### Task directions
All of the entries must be reproduced exactly, with no images carried over.

### Given data
-- Opening Marker --
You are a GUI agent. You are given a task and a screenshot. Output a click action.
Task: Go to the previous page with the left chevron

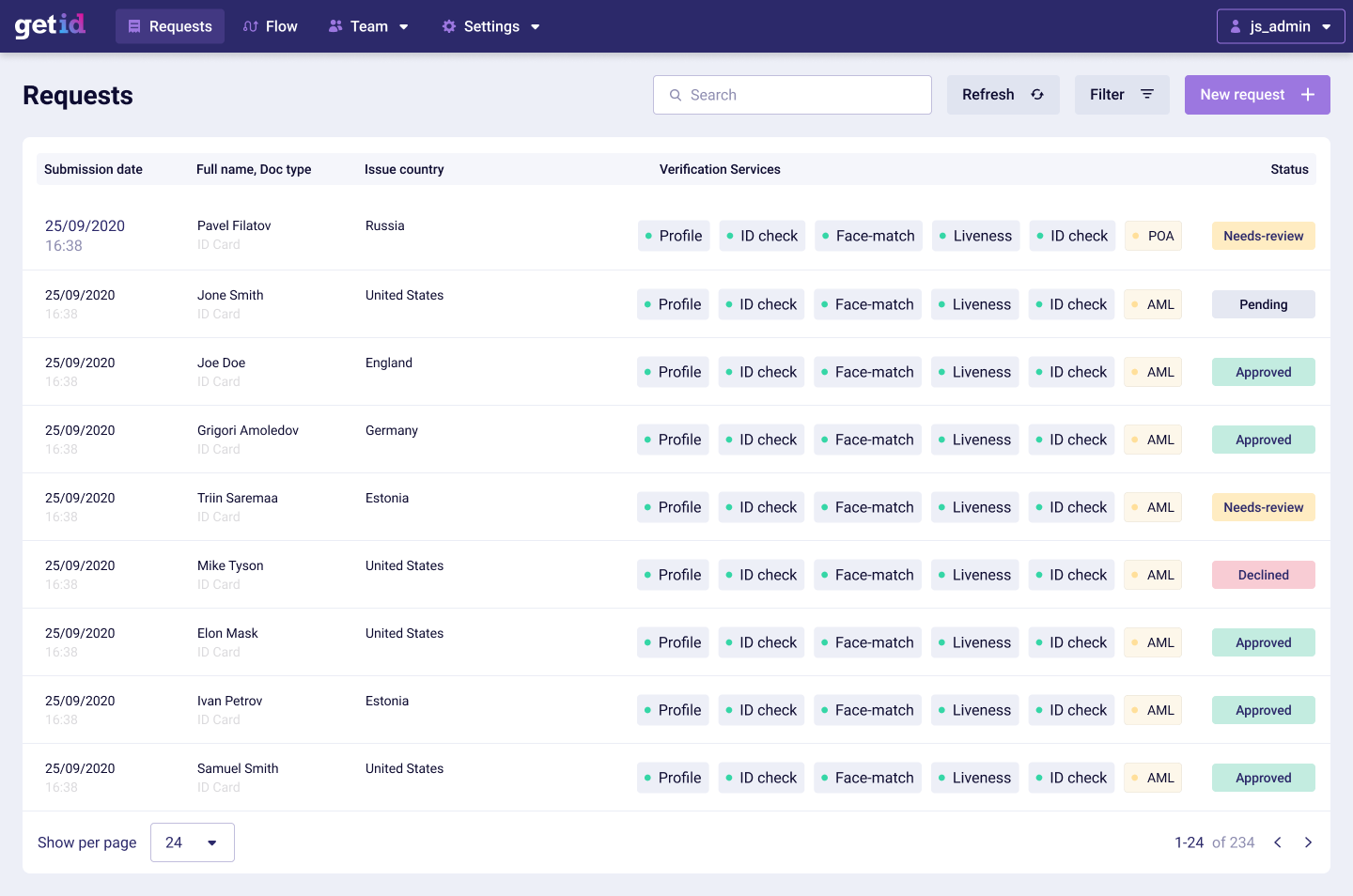(x=1278, y=842)
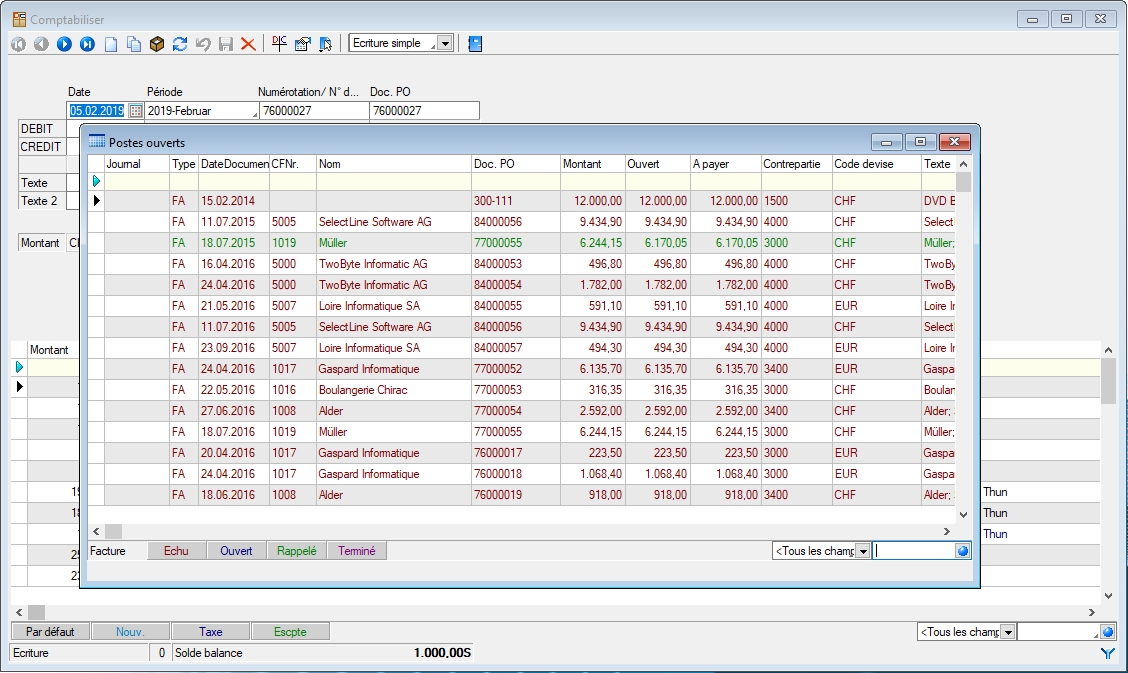The width and height of the screenshot is (1128, 673).
Task: Toggle the Rappelé filter below the list
Action: point(297,550)
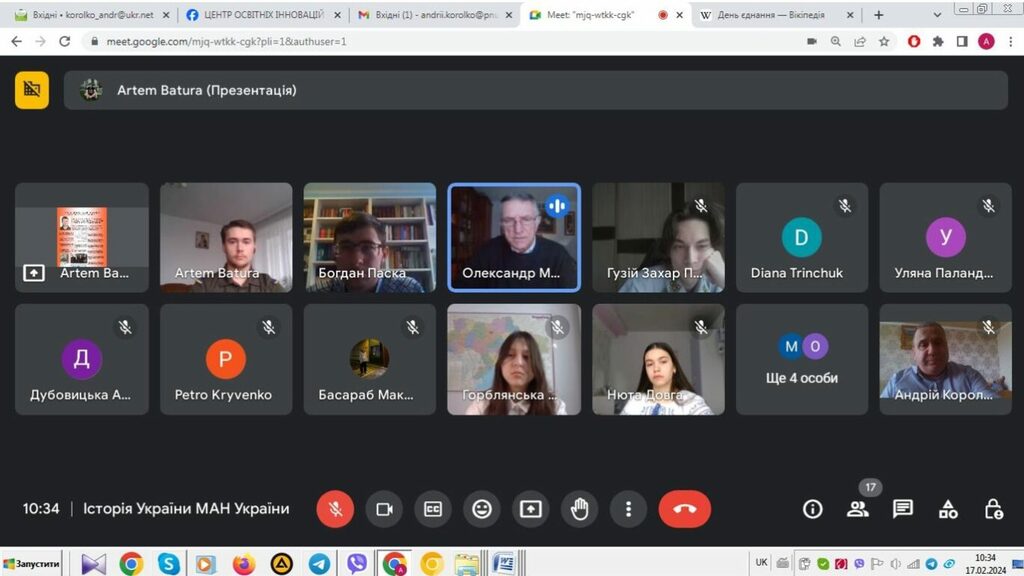Click the present screen button
The height and width of the screenshot is (576, 1024).
pyautogui.click(x=530, y=509)
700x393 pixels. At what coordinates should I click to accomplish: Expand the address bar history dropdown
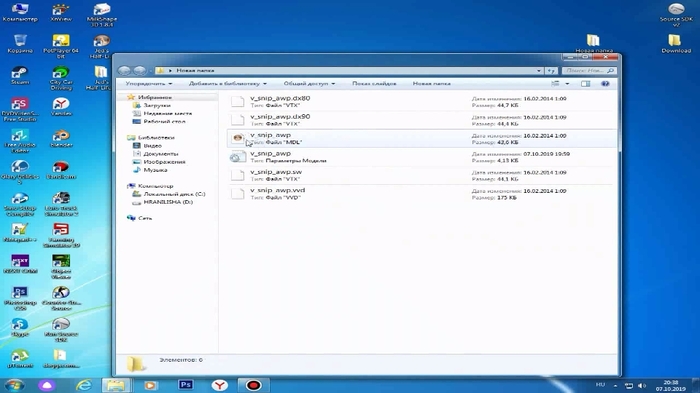pyautogui.click(x=539, y=71)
-- Closing Marker --
### Written solution
You are a GUI agent. You are given a task and a screenshot. Output a click action.
Task: Go to the previous page with the left chevron

(x=1278, y=842)
The width and height of the screenshot is (1128, 673).
Task: Toggle the Rappelé filter below the list
Action: point(297,550)
Click the present screen button
The height and width of the screenshot is (576, 1024).
pyautogui.click(x=530, y=509)
700x393 pixels. At what coordinates should I click to accomplish: Expand the address bar history dropdown
pyautogui.click(x=539, y=71)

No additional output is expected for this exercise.